If I want people to connect to my words and my stories, I need to tell them where they came from. Because then, when you break into song, they have kind of a blueprint for why I wrote that song, so they can come to it with something they went through that helps them connect to it.

The power of a label and radio and a booking agency and all that - you never know until you experience it the first time, but being able to have a song on radio, but then go play a show for people that have heard the song on radio, and having it sung back to you, is - I don't know how to describe it.

We've gotten to play shows where I'm the headliner, so people are buying tickets to come see me, and that's when you really learn, 'Okay, who's listening to this music?' That and social media. But I couldn't feel luckier about the fan base that is starting to grow... People have just been super, super supportive and awesome.

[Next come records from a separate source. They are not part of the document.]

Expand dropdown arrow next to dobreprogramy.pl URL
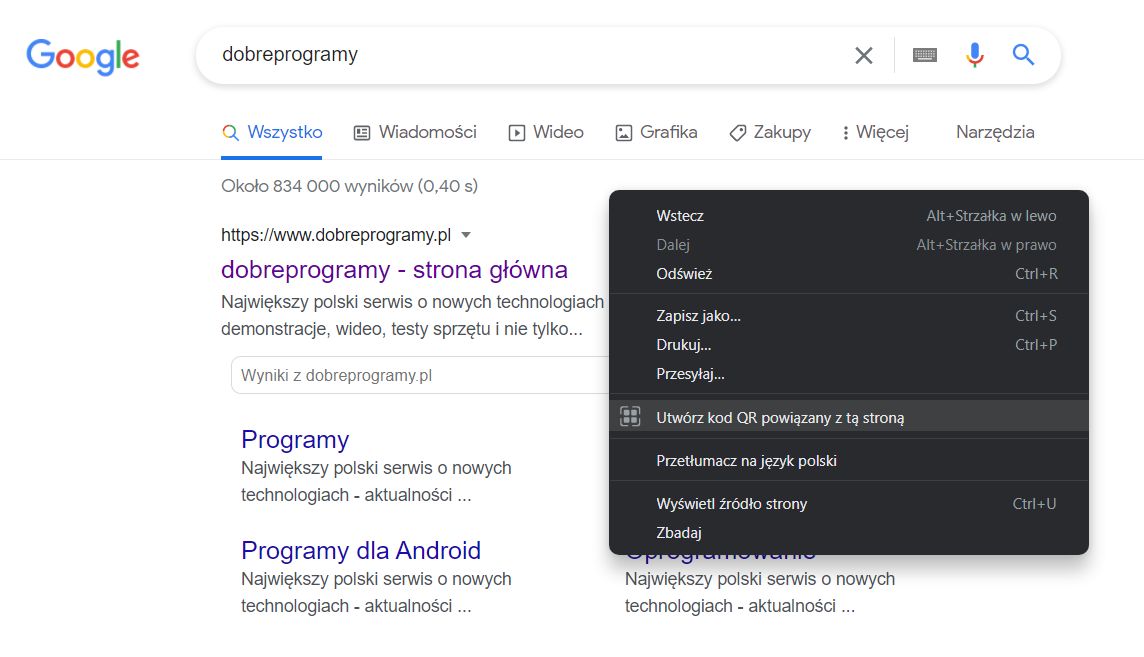1144x657 pixels. [466, 235]
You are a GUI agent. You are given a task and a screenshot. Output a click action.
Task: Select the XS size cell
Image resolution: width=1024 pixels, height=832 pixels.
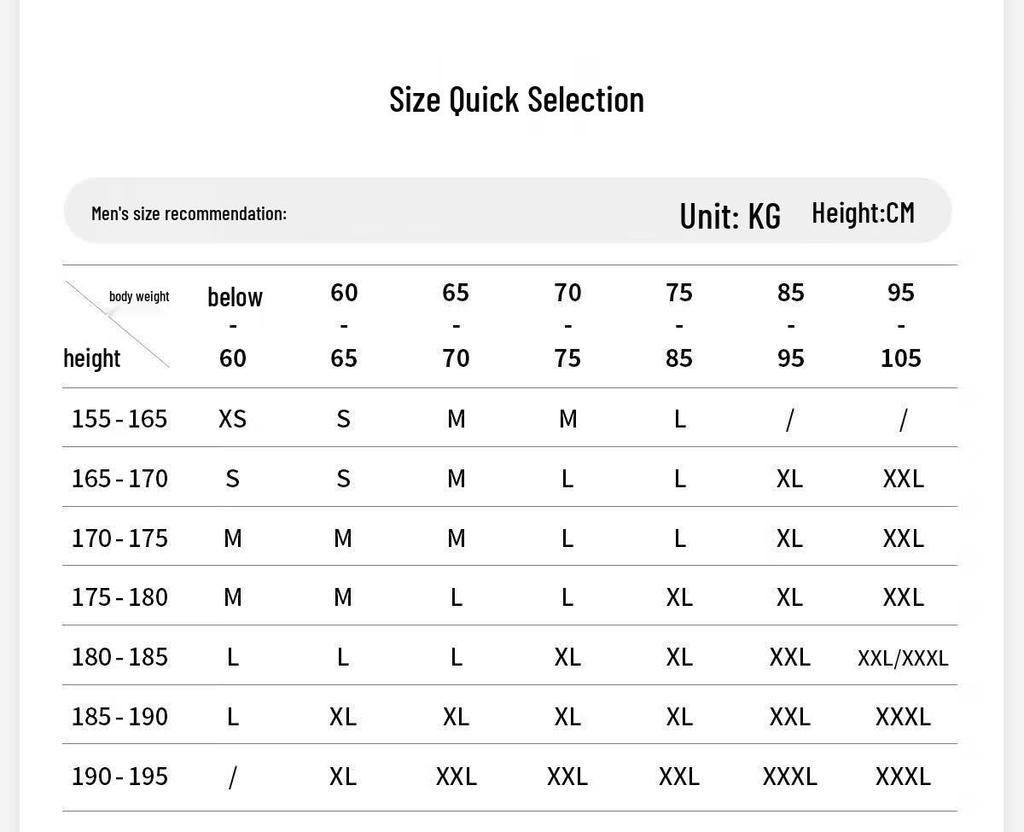(232, 419)
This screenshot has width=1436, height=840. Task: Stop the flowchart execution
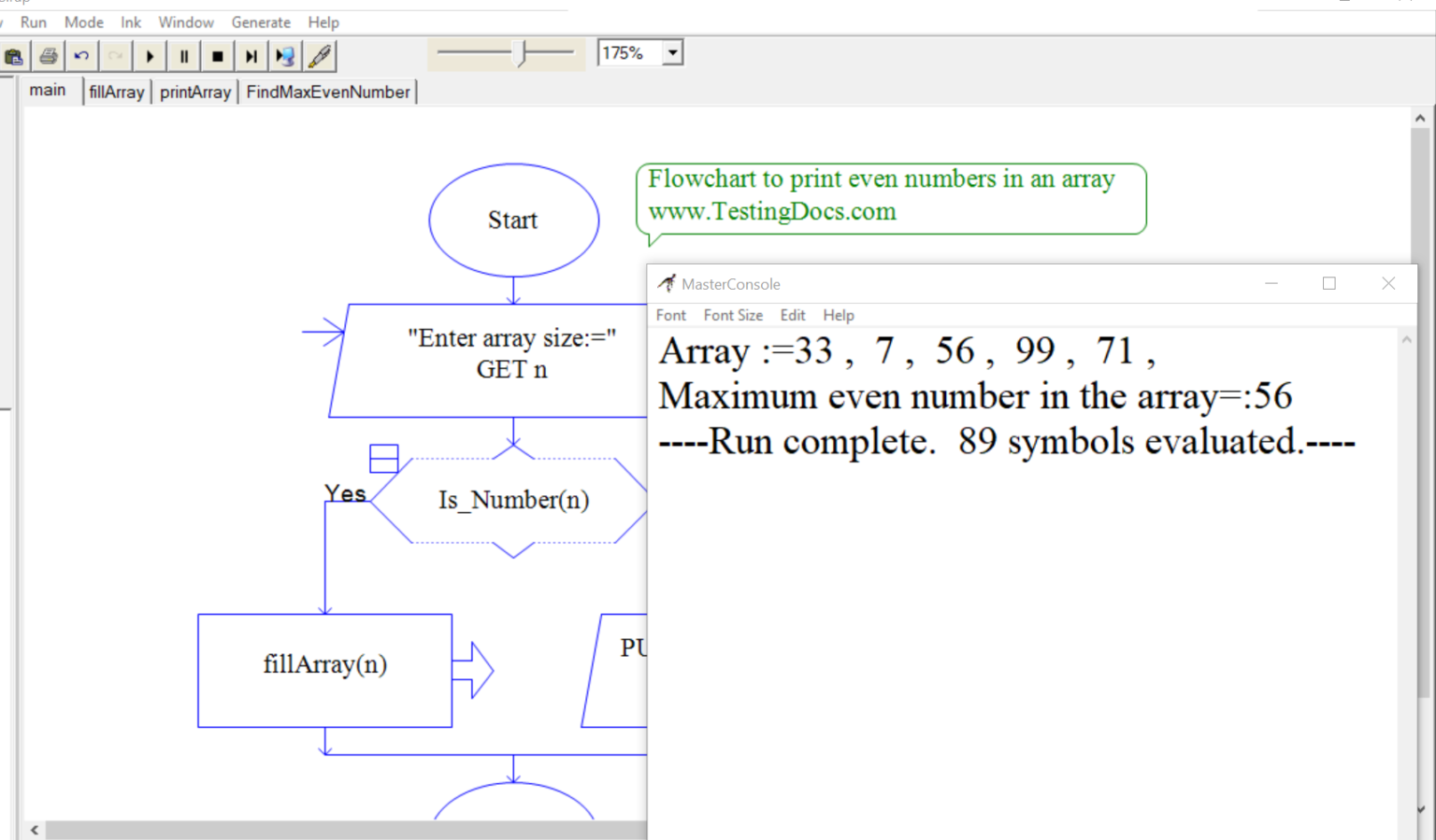click(217, 57)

When it's your words, and then you watch it connect with an audience as the artist, I kinda reflect back on the writing process and why those words were important to me. And to watch people sing it back, I mean, that kinda means everything because that's the whole point for me - performance and songwriting - is to connect with people.

My parents' example of a loving, caring relationship, I think, has affected my songwriting a ton and allowed me to start writing love songs that people could connect to without sounding like you're being cheesy, because they're coming from a real place, something that I saw coming up. I think they're a huge influence on my songwriting.

There's a fundamental difference between how often men remember to say 'I love you' and how often women want to hear 'I love you.' For the most part, it's on the guy. He's not withholding it intentionally. It's just that we kind of miss the point sometimes, that even in the most nonchalant way, telling the person how you feel is important.